**Exercise brief**
Copy verbatim the span of lines beginning at the line that contains "You are a computer-use" and ending with the final line of the data. Exclude pictures from the copy.

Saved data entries
☆ ☆ ☆ ☆

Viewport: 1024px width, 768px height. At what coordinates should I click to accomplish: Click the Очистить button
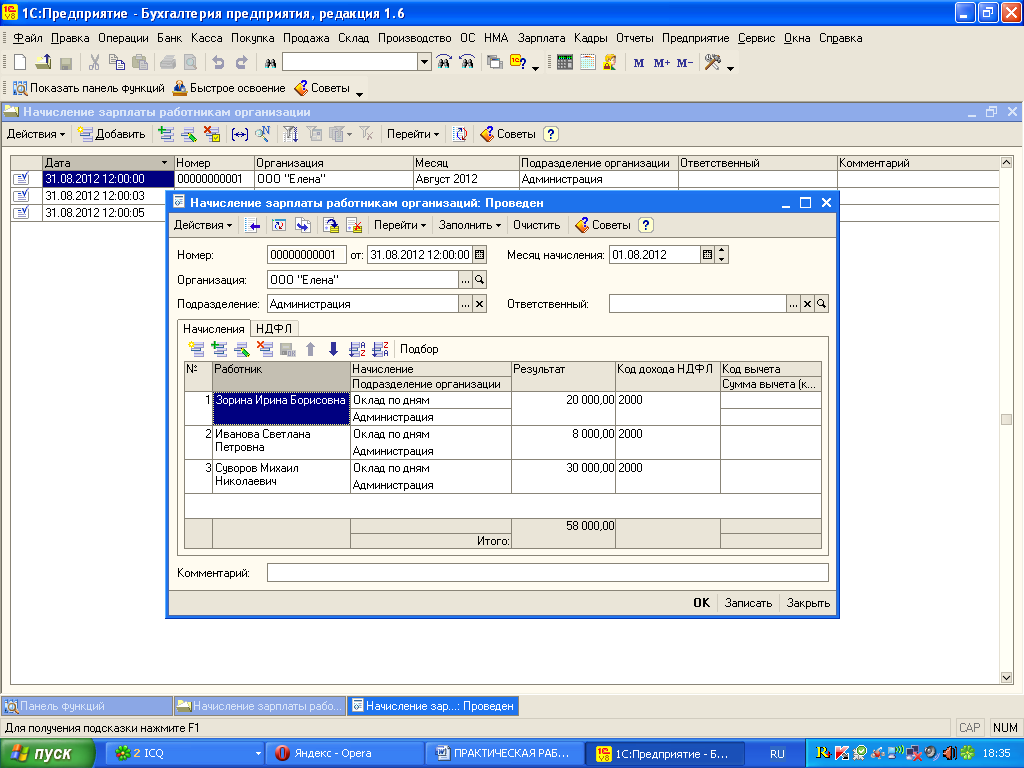click(536, 225)
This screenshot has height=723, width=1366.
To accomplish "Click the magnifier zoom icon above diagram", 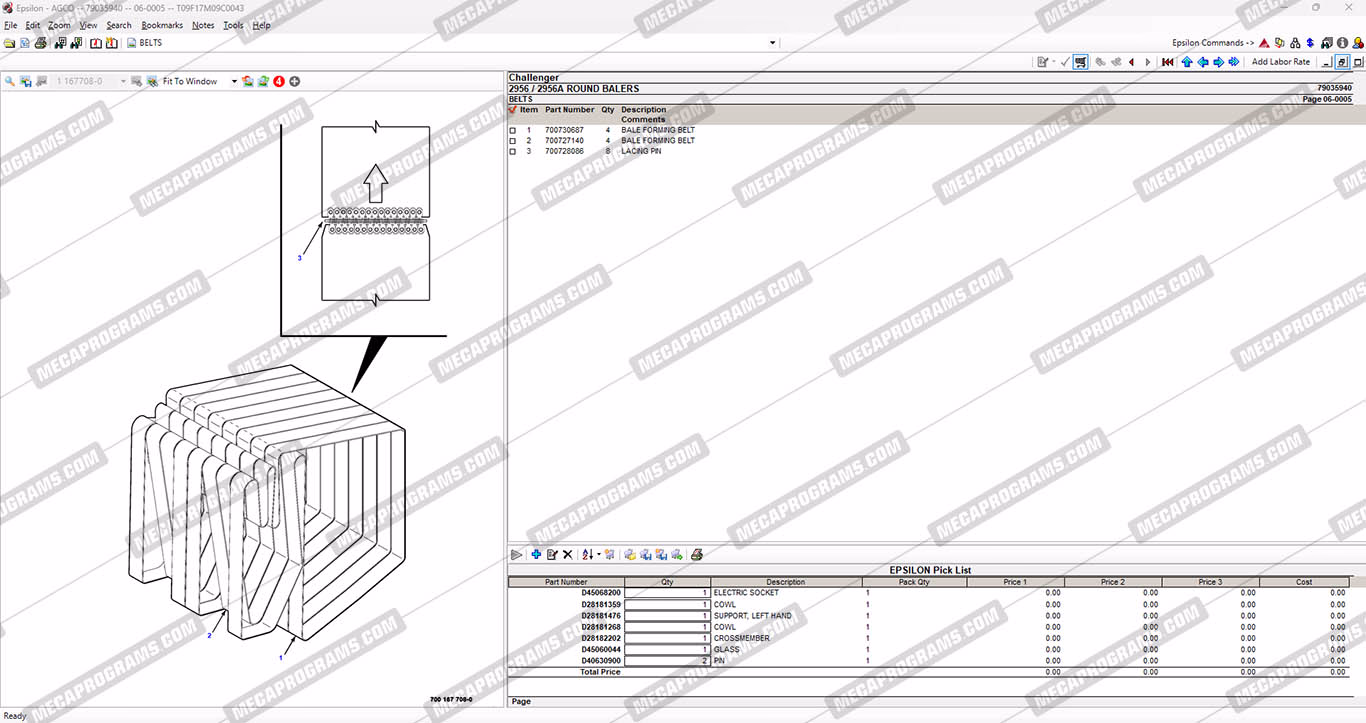I will click(9, 81).
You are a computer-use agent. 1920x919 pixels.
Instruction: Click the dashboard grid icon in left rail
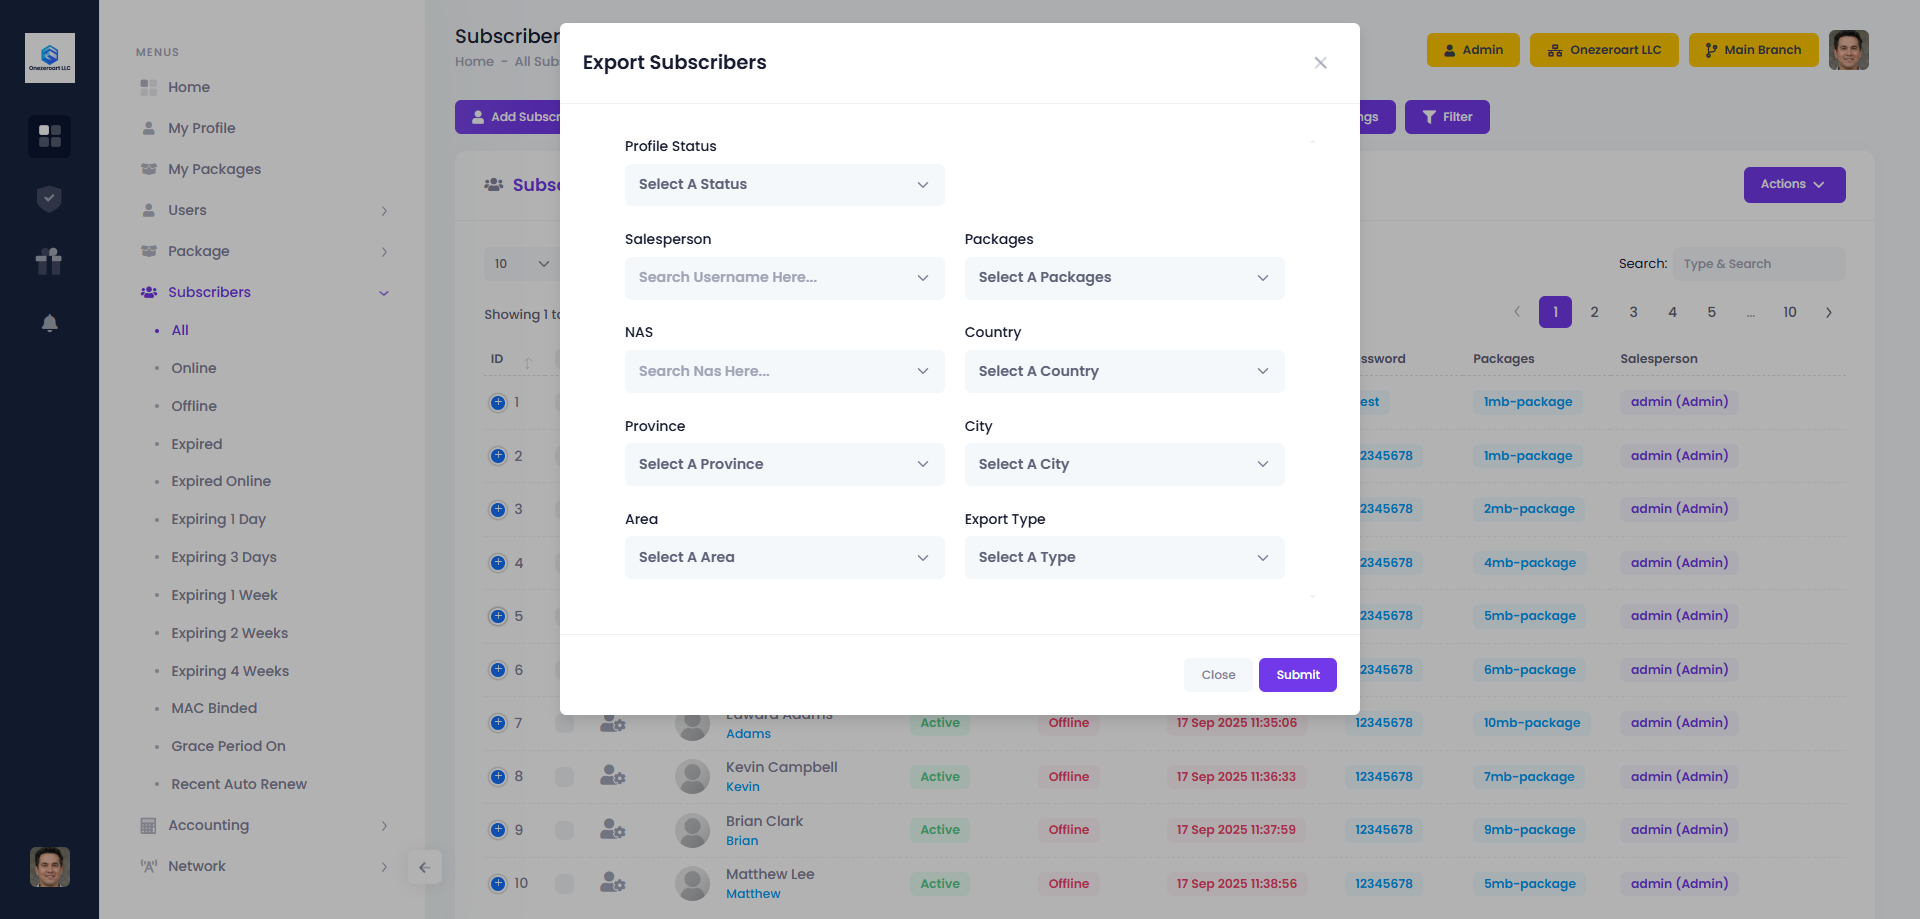tap(49, 136)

☆ ☆ ☆ ☆

**Answer to the exercise**
You are a computer-use agent. 1920x919 pixels.
Instruction: Click the dashboard grid icon in left rail
tap(49, 136)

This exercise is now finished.